Not only does a close family member like their grandma or grandpa start forgetting things, but dementia – the most common form of which is Alzheimer’s – can mean those affected have problems with planning, decision-making and language, as well as changes in their mood and behaviour.

And they’re only going to get worse. But how do you explain all this to a child?

“Finding out someone close to you has dementia is difficult for everyone, and we all need time to adjust and come to terms with our feelings,” says Dr Tim Beanland, head of knowledge management at the Alzheimer’s Society. “Children and young people are no different, but it can be harder for them, as they may not properly understand what dementia is, or they might find it harder to cope with their feelings.

“One of the most important approaches is to listen to the concerns of the young person or child. It’s very important to try to get a sense for how much they can cope with, and tailor the discussion accordingly.”

Here are Beanland’s suggestions for how to explain dementia to a child…

1. Explain what dementia is

Make sure you know the facts about dementia, and convey at least some of what you know to your child, in an age-appropriate manner. “Explain as clearly and calmly as possible, at a level that the child can understand,” advises Beanland. “Try to get a sense of how much detail they can cope with.”

2. Be clear and honest

Try to be as honest as you can, offering clear explanations and plenty of reassurance, Beanland says. “It’s important to make sure they know they can ask questions any time they need to.”

3. Acknowledge the affected person’s behaviour

Talk about the behaviour of the person with dementia, for example, if they’re forgetting where they are, or not recognising family members, says Beanland. Make sure your child knows you understand the behaviour may seem strange to them.

4. Listen carefully to what children have to say

Try to imagine the situation from your child’s point of view, suggests Beanland. “Think about their relationship with the person with dementia – this will help you find out if they’re worrying about something specific,” he says.

5. Be patient

You may need to repeat your explanations on different occasions, depending on the age and level of understanding of the child.

6. Tell the school

If your child is at school, it’s often a good idea to let staff know that your relative has dementia, says Beanland.
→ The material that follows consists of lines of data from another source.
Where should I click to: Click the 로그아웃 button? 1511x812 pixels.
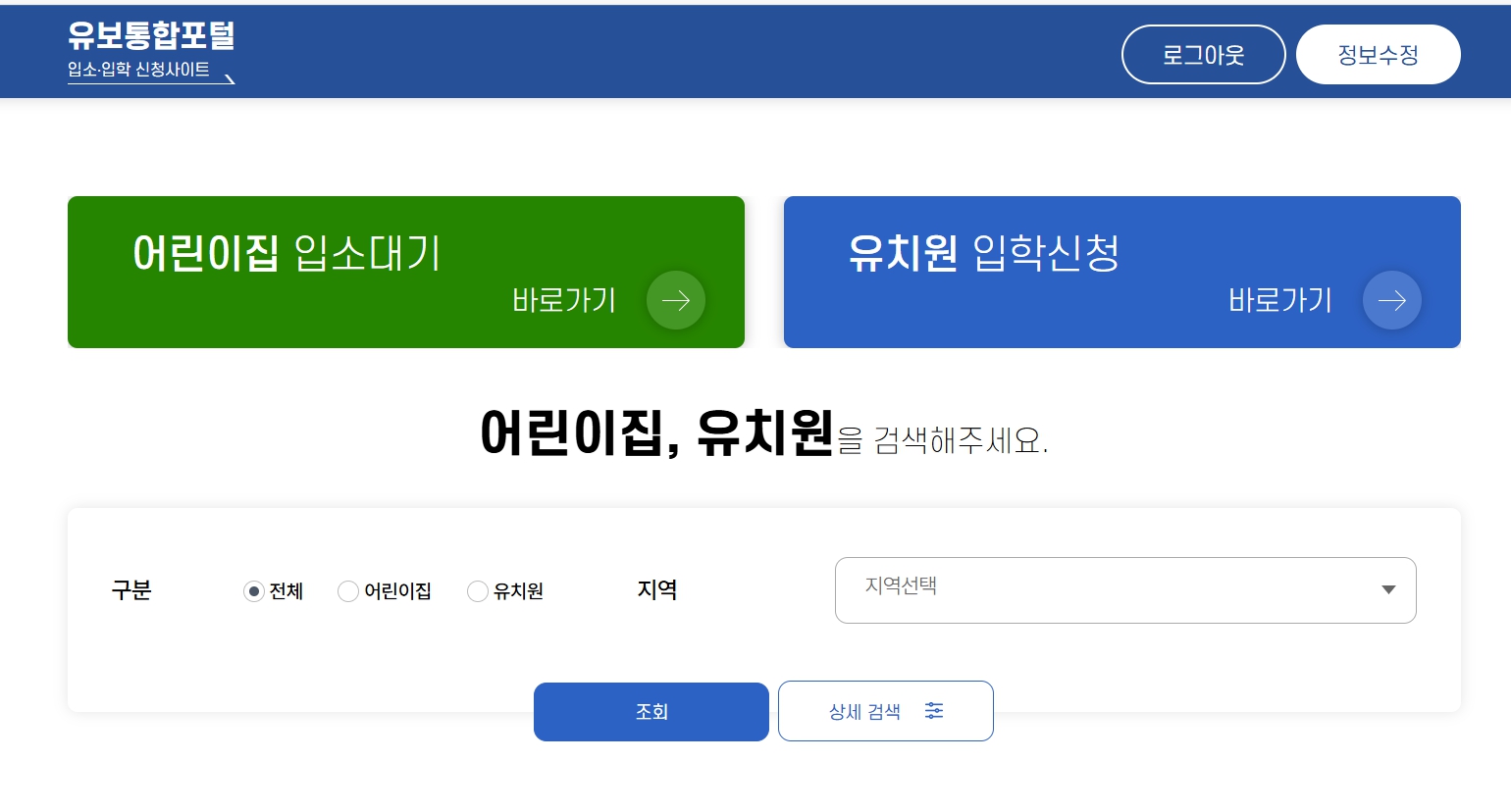pyautogui.click(x=1204, y=54)
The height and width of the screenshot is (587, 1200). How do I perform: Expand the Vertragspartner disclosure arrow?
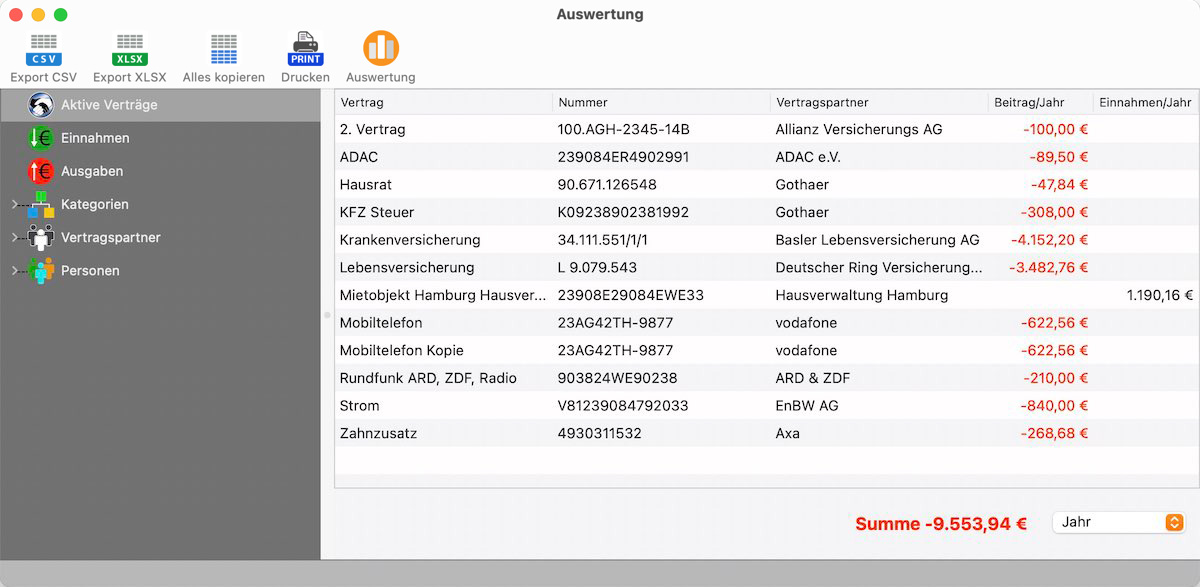click(x=14, y=237)
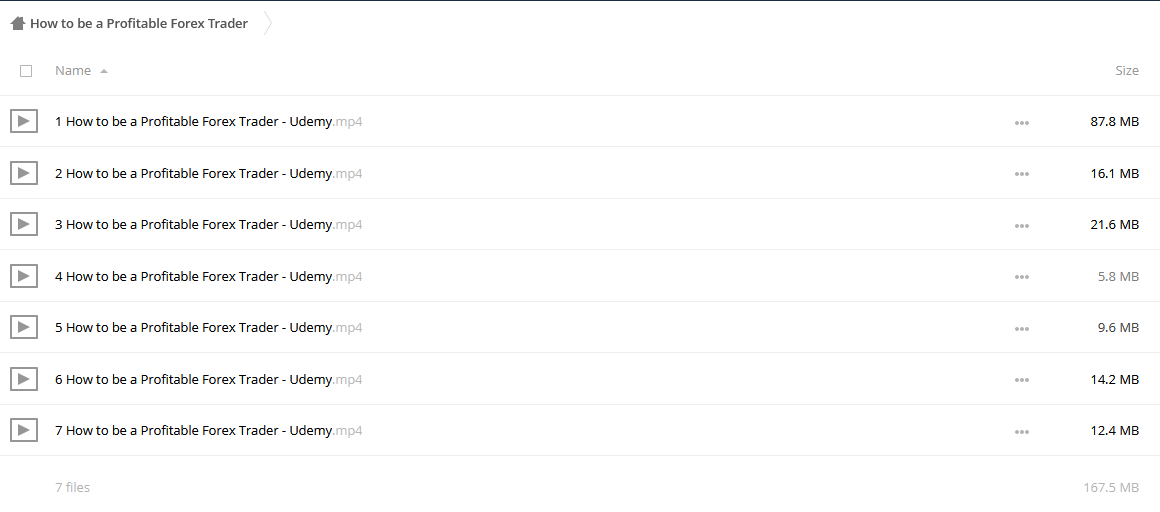Image resolution: width=1160 pixels, height=512 pixels.
Task: Click the home icon in the breadcrumb
Action: point(18,24)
That way, if the child’s behaviour is affected at all by what’s happening with their relative, teachers may realise what’s triggering the behaviour.

7. Remind children you’re still there for them

It’s important to reassure children that others are still there for them, says Beanland. “They need to know that, despite all the pressures, they are still loved – however preoccupied or frustrated other people may be sometimes.” He says this can help to provide opportunities for them to talk about any concerns they might have. “Give the child plenty of reassurance and hugs, and don’t be afraid to use humour, if it feels appropriate,” Beanland says. “It can help if you can laugh together.”

8. Get the person with dementia to talk to the child about their diagnosis if possible

If the person with dementia has received an early diagnosis or has a form of dementia that doesn’t initially affect their understanding and communication, they may be able to talk about their diagnosis to a child themselves. “This can potentially be a good way of reducing fear and maintaining a positive relationship,” says Beanland.

9. Let them know you are there

Encourage the child to ask any questions they have, and let them know they can always talk to you without being judged. “You could also set aside a regular time to talk or do activities together when they can speak with you alone,” suggests Beanland.

10. Talk about living well with dementia

Once you’ve explained as well as you can what dementia is and what’s happening to your loved one, try to be positive about their remaining abilities. “Focus on the things that the person with dementia can still do, as well as those that are becoming more difficult,” Beanland suggests.